Innenministerium argumentiert mit der Verkehrssicherheit

Das von Thomas Strobl (CDU) geführte Innenministerium argumentiert mit der Verkehrssicherheit und der Notwendigkeiten von Nachverhandlungen im Vermittlungsausschuss zwischen Bundestag und Bundesrat. Belange des Gesundheits-, des Umwelt- und die Klimaschutzes sollten jene der Verkehrssicherheit gleichgestellt. Letzterem müsse aber weiterhin ein Vorrang eingeräumt bleiben. Erwartet werde „eine ausgewogene Lösung“ im Vermittlungsausschuss, weil solche zu finden „der Vermittlungsausschuss in jahrzehntelanger Praxis unter Beweis gestellt“.
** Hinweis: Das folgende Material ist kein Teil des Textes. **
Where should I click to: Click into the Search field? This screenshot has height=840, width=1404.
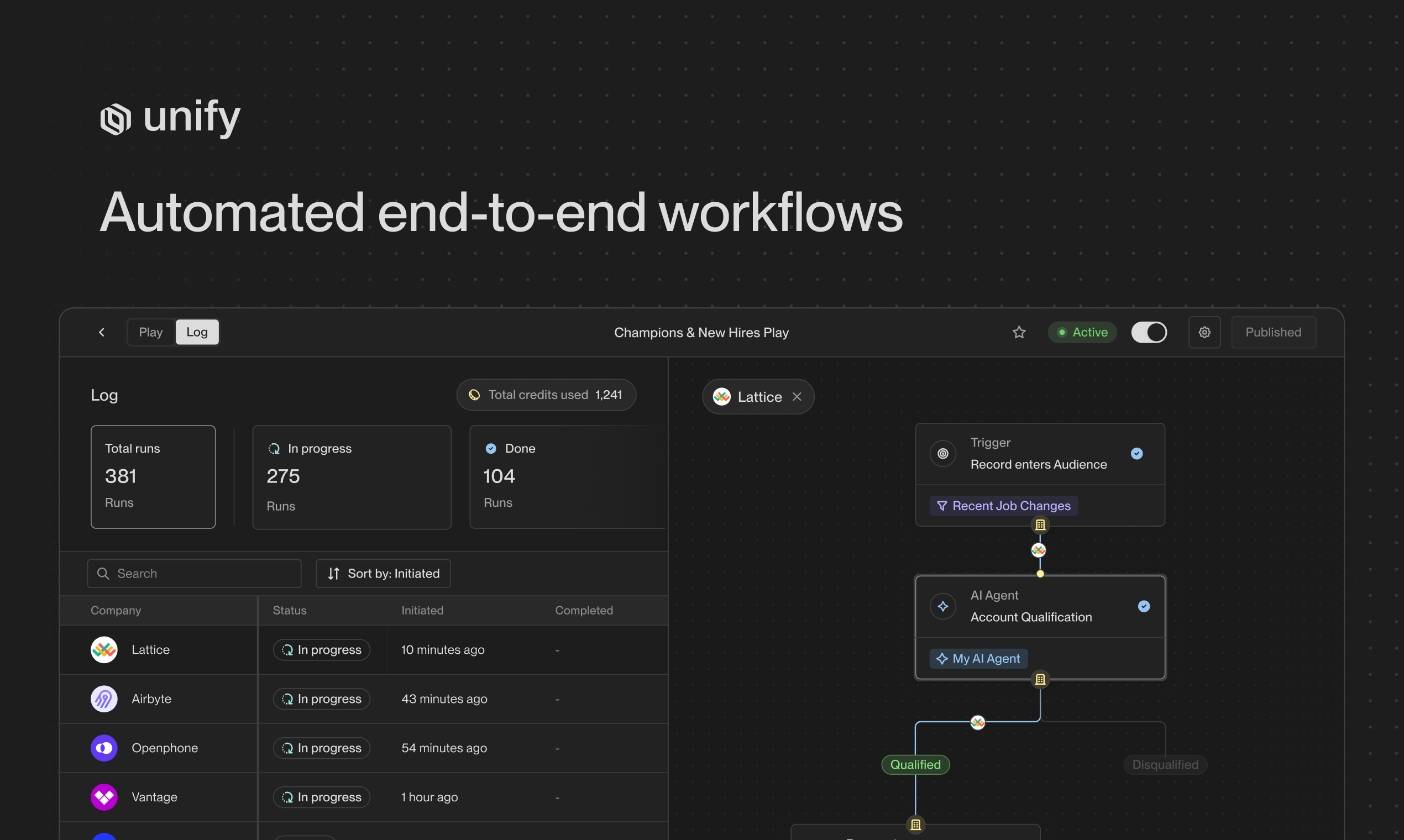pos(204,574)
Christian Jung, der verkehrspolitische Sprecher der FDP-Fraktion pocht dagegen darauf, dass ein Kompromiss durch die Vorarbeit der parteiübergreifenden Verkehrsministerkonferenz bereits vorgelegen habe. Es dränge sich der Verdacht auf, dass CDU-Regierungen die Reform gestoppt hätten. Mit einer Ausnahme: Schwarz-Grün aus Schleswig-Holstein stimmte zu. Im Kieler Koalitionsvertrag ist festgeschrieben, das Verhalten im Bundesrat „an den Interessen des Landes zu orientieren“. Im baden-württembergischen versprechen Grüne und CDU „in der Regel eine Positionierung des Landes herbeiführen“. Enthaltungen solle „es nur noch in Ausnahmefällen geben“.
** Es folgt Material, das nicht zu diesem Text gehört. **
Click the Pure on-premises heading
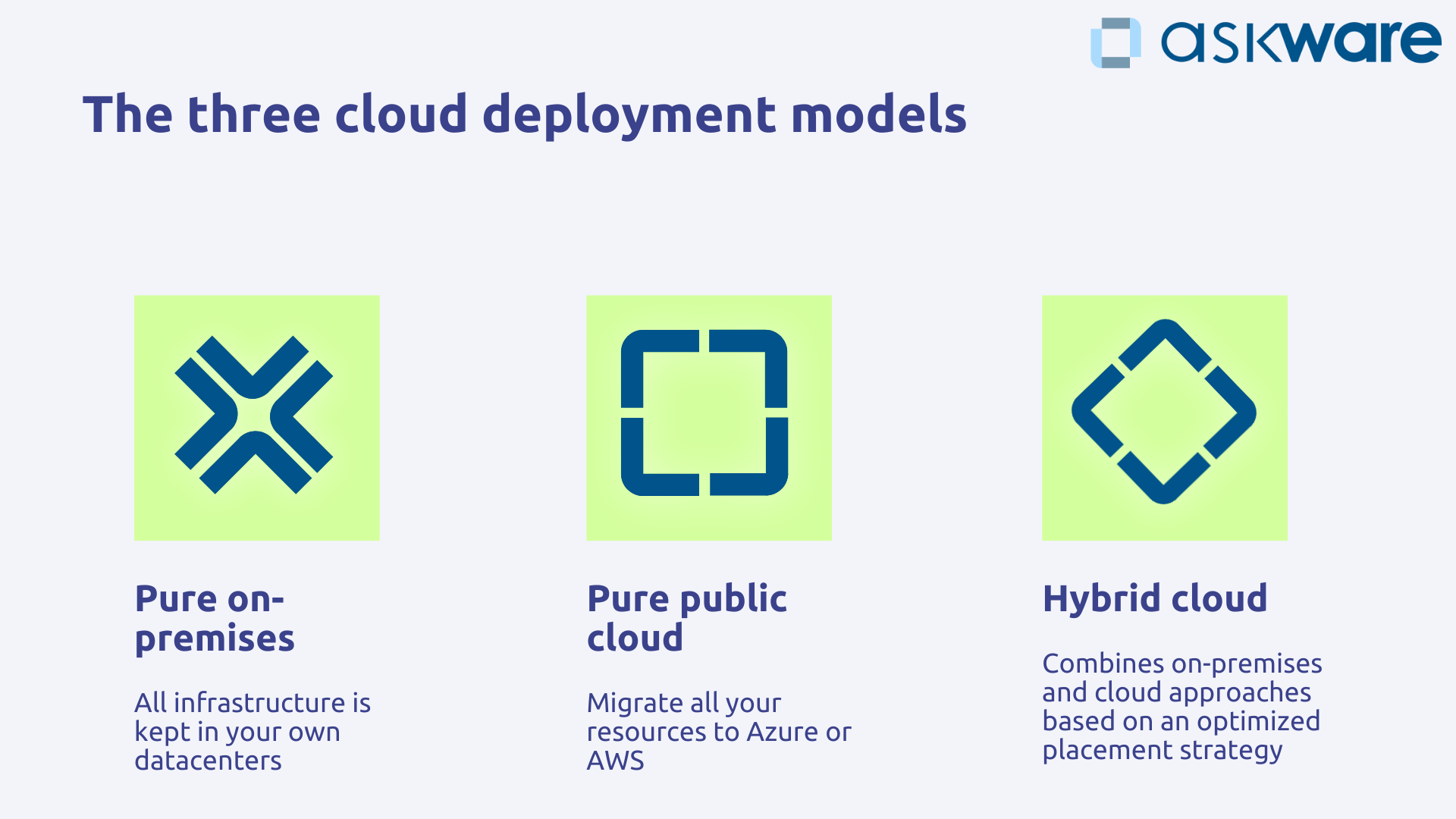This screenshot has width=1456, height=819. (215, 617)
Mehr als tausend Kommunen haben sich in Initiative zusammengeschlossen

Auf die Verlagerung der Kompetenzen drängt bereits seit längerem auch die ebenfalls parteiübergreifende Initiative „Lebenswerte Städte und Gemeinden“ . Mehr als tausend Kommunen, in denen rund 40 Millionen Bürger leben, haben sich bundesweit zusammengefunden, um für die Verlagerung der Entscheidungskompetenz und für „ein stadtverträgliches Geschwindigkeitsniveau“ zu kämpfen. Verwiesen wird auf das Bundesverfassungsgericht. Das habe, „einen klaren Handlungsauftrag an den Bund formuliert, er müsse so rasch wie möglich alle zur Verfügung stehenden rechtlichen Maßnahmen ergreifen, um auch die Mobilitäts- und Verkehrswende voranzutreiben“. Gerade niedrigere innerörtliche Höchstgeschwindigkeiten seien „zentrales Element einer Stadtverkehrspolitik, die die Nutzung der Verkehrsmittel des Umweltverbundes stärken und damit auch die klimaschädlichen Auswirkungen des Autoverkehrs verringern will“.